**Exercise instructions**: Every line that contains the word "Marijuana" should be copied from the records below.

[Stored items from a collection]
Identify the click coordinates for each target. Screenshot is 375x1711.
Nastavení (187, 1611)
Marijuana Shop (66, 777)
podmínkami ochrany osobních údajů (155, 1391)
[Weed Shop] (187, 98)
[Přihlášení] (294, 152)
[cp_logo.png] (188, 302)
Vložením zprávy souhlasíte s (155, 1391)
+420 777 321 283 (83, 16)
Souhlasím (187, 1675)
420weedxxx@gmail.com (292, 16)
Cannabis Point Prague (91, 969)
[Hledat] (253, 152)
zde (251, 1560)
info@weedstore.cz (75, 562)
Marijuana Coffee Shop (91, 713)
* * *
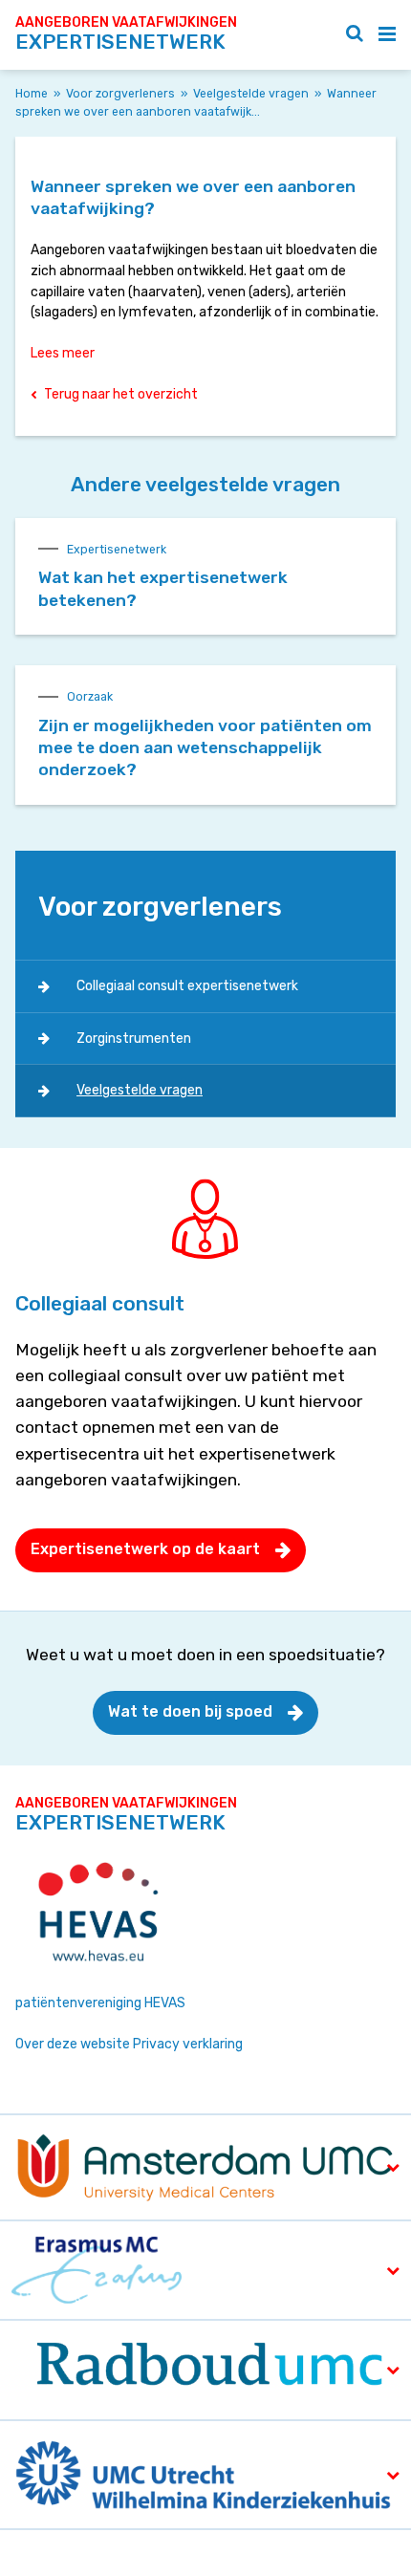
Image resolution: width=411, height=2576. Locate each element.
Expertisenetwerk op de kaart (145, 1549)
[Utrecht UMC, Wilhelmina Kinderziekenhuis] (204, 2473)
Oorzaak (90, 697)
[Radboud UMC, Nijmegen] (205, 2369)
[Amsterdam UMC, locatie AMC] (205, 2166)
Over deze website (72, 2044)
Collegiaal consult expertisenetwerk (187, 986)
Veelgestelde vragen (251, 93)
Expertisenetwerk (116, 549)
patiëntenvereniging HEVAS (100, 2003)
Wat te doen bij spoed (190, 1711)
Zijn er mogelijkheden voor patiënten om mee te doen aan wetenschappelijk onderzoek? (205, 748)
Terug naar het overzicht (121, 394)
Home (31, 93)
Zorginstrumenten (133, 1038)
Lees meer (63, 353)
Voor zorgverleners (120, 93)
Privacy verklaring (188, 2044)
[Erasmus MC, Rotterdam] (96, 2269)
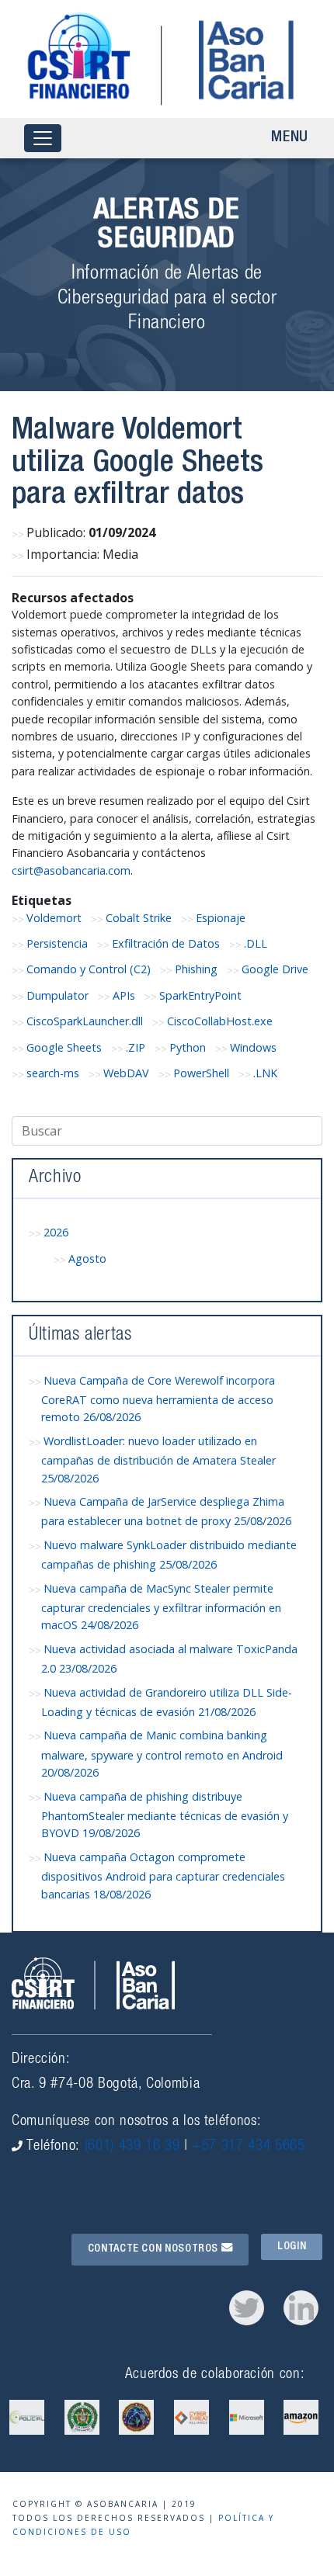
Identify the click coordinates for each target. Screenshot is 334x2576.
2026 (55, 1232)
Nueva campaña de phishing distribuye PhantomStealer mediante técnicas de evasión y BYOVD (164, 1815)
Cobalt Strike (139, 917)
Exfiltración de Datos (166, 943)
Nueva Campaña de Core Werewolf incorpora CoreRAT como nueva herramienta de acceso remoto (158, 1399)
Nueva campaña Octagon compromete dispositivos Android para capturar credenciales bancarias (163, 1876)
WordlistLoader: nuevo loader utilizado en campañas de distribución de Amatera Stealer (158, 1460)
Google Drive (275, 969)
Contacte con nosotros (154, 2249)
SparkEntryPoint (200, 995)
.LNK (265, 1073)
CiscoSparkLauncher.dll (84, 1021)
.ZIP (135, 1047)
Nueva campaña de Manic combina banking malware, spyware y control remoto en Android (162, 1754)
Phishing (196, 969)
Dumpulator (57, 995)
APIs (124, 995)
==
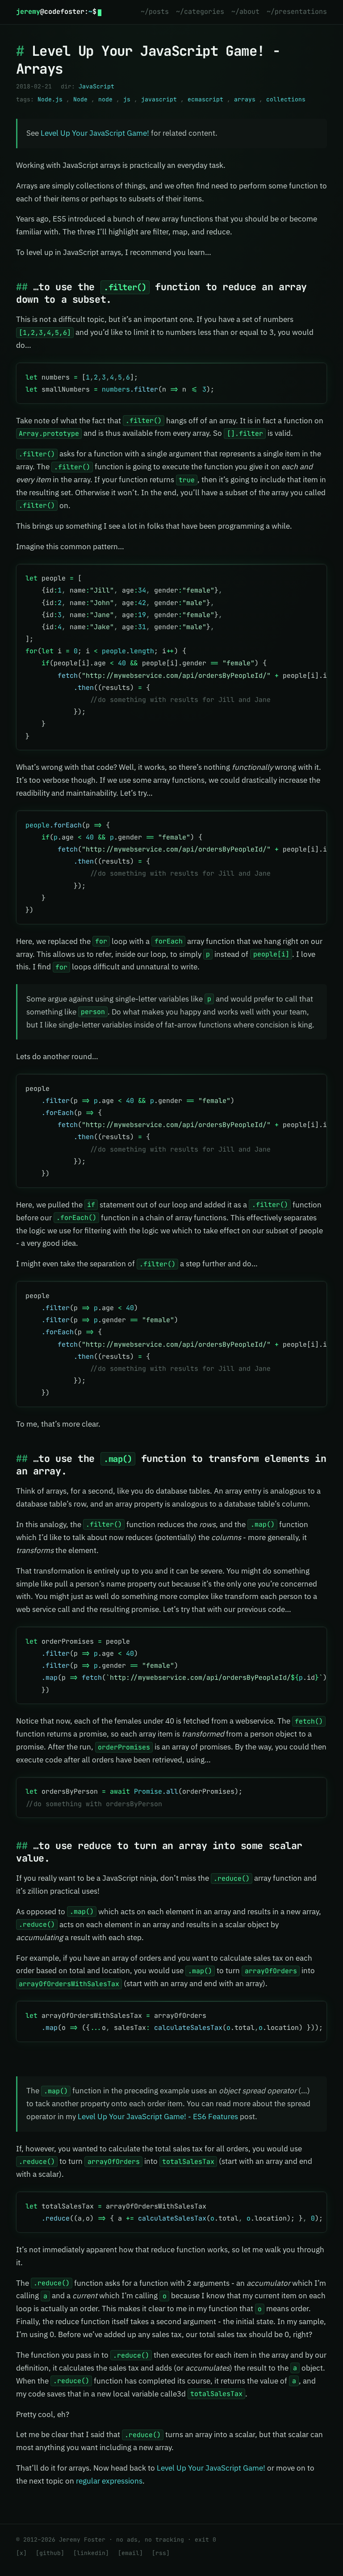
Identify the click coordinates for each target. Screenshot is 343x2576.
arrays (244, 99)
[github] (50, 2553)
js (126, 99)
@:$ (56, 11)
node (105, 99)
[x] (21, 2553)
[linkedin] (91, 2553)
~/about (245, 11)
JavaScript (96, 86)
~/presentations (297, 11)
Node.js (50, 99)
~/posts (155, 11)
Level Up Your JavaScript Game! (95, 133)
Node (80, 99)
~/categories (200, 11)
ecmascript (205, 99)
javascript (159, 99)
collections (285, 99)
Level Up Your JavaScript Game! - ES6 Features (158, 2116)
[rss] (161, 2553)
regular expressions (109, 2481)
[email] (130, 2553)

**Output below**:
Marijuana Shop (66, 777)
Marijuana Coffee Shop (91, 713)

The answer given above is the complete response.